In 1984, the US entrepreneur Ted Turner offered a $100,000 reward for proof of its existence. Sixteen years later, in 2000, he withdrew the offer. The Bulletin, in 2005, offered a $1.25 million reward for its safe capture. A Tasmanian tour operator offered $1.75 million. These offers are complete nonsense, as the Tasmanian government would never issue a trapping licence to any reward-seeking hunter.
Dr Andrew Pask, the head of the Melbourne University Thylacine Integrated Genomic Restoration Research (TIGRR), believes using stem cells and DNA gene-editing technology could see the return of thylacines within ten years. If the experiment proves successful, it will be the first “de-extinction” event in history.
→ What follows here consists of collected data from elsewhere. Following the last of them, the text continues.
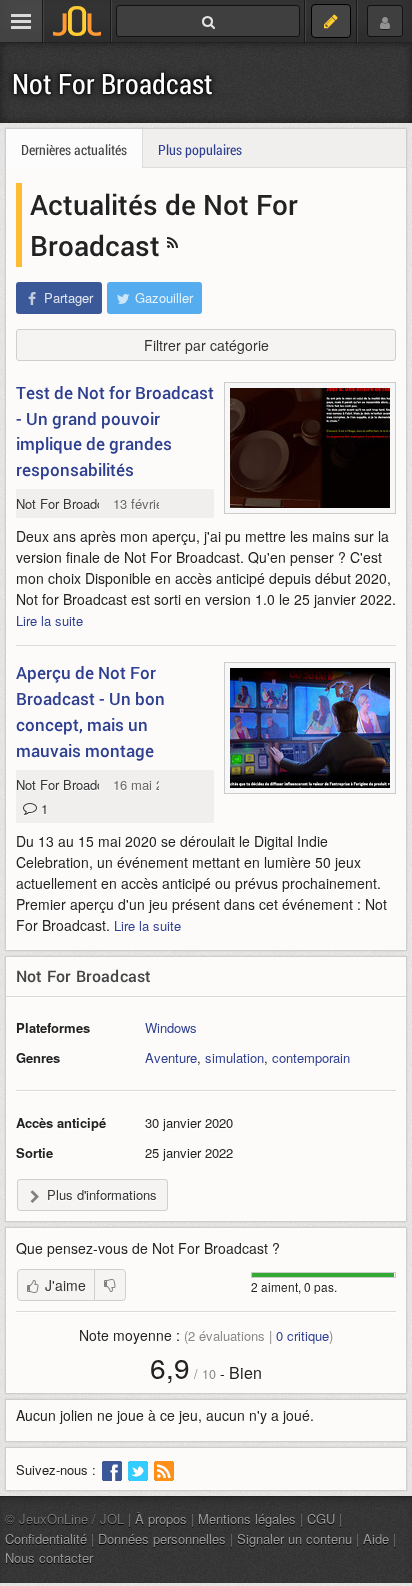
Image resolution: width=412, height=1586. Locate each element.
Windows (171, 1027)
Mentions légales (247, 1518)
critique (302, 1335)
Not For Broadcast (112, 83)
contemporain (311, 1057)
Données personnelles (162, 1538)
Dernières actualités (74, 149)
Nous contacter (49, 1557)
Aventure (171, 1057)
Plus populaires (200, 149)
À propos (161, 1518)
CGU (321, 1518)
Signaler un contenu (294, 1538)
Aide (376, 1538)
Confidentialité (46, 1538)
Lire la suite (49, 620)
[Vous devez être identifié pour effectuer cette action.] (110, 1285)
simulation (234, 1057)
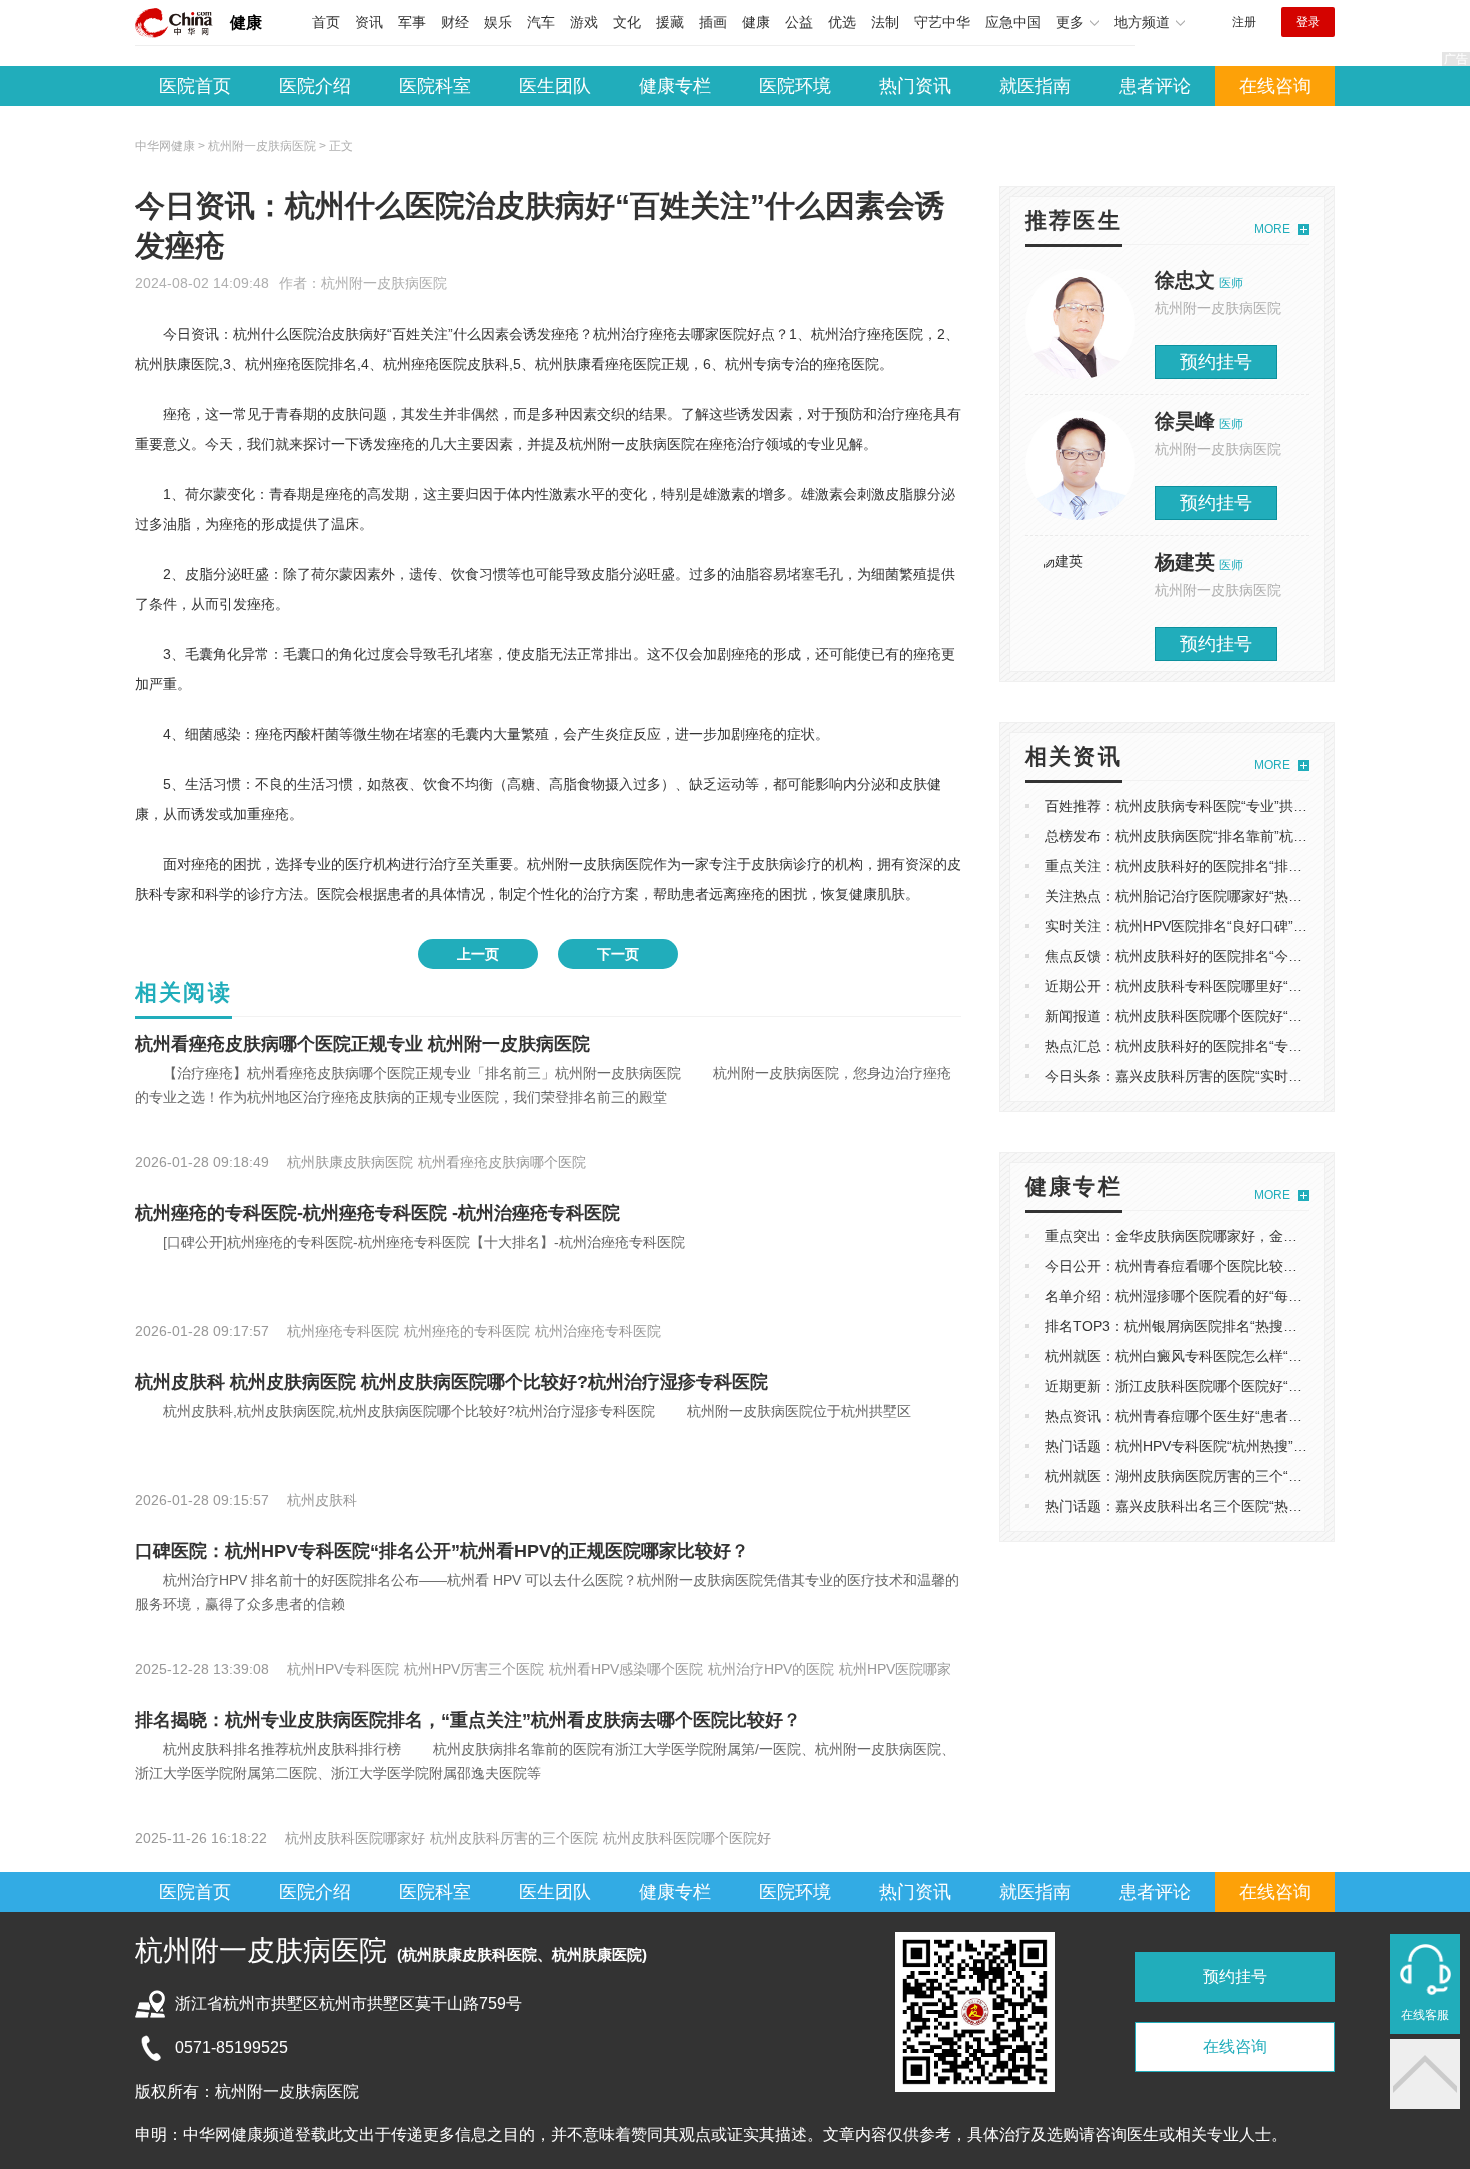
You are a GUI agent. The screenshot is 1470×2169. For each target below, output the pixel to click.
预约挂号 (1216, 362)
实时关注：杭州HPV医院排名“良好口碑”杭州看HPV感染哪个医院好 (1253, 926)
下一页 (618, 954)
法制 (885, 22)
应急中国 (1013, 22)
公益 (799, 22)
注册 (1244, 22)
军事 (412, 22)
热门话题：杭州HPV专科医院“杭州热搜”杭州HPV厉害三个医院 (1239, 1446)
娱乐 (498, 22)
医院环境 (795, 86)
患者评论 (1155, 86)
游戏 (584, 22)
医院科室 (435, 86)
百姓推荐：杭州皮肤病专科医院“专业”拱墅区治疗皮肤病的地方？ (1246, 806)
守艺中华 (942, 22)
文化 (627, 22)
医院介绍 (315, 86)
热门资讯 (915, 86)
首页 (326, 22)
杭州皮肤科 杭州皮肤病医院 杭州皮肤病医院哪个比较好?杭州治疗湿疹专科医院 (451, 1382)
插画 (713, 22)
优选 (842, 22)
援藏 (670, 22)
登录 (1308, 22)
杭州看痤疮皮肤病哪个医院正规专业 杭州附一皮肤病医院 (362, 1044)
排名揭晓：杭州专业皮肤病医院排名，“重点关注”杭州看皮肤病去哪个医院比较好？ (468, 1720)
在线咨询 (1275, 86)
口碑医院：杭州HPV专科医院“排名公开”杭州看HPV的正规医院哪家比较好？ (442, 1551)
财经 (455, 22)
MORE (1272, 229)
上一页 (478, 954)
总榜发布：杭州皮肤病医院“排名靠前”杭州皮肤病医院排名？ (1232, 836)
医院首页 (195, 86)
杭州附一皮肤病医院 (384, 283)
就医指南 (1035, 86)
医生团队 (555, 86)
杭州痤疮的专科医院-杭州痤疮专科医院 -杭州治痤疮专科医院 (377, 1213)
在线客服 (1425, 2015)
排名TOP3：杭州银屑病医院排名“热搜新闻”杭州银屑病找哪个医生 (1250, 1326)
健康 (246, 22)
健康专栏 (675, 86)
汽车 (541, 22)
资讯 (369, 22)
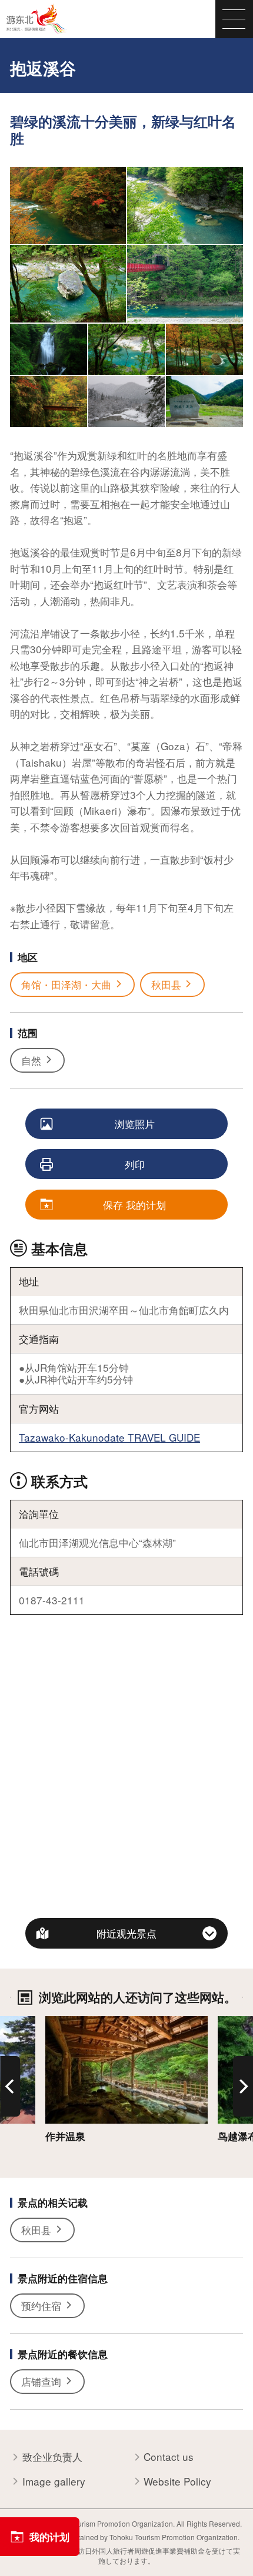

Over 700 specimens are held in museums and university collections. A living genome has already been assembled using DNA from thylacines preserved in alcohol. The fat-tailed dunnart, the thylacine’s closest living relative, could be used as a surrogate. But Associate Professor Jeremy Austin, at the Australian Centre for Ancient DNA, in an interview with the Sydney Morning Herald, said, “De-extinction is a fairytale science, concerned more with media attention for the scientist and less about doing serious science.”
My poem “The Tyger” (with a nod to William Blake) was published in Quadrant in October. The final verse muses:
Tyger Tyger, striped and lean,
Marsupial thylacine,
Did we glimpse thee on that track?
Perhaps a clone will bring you back.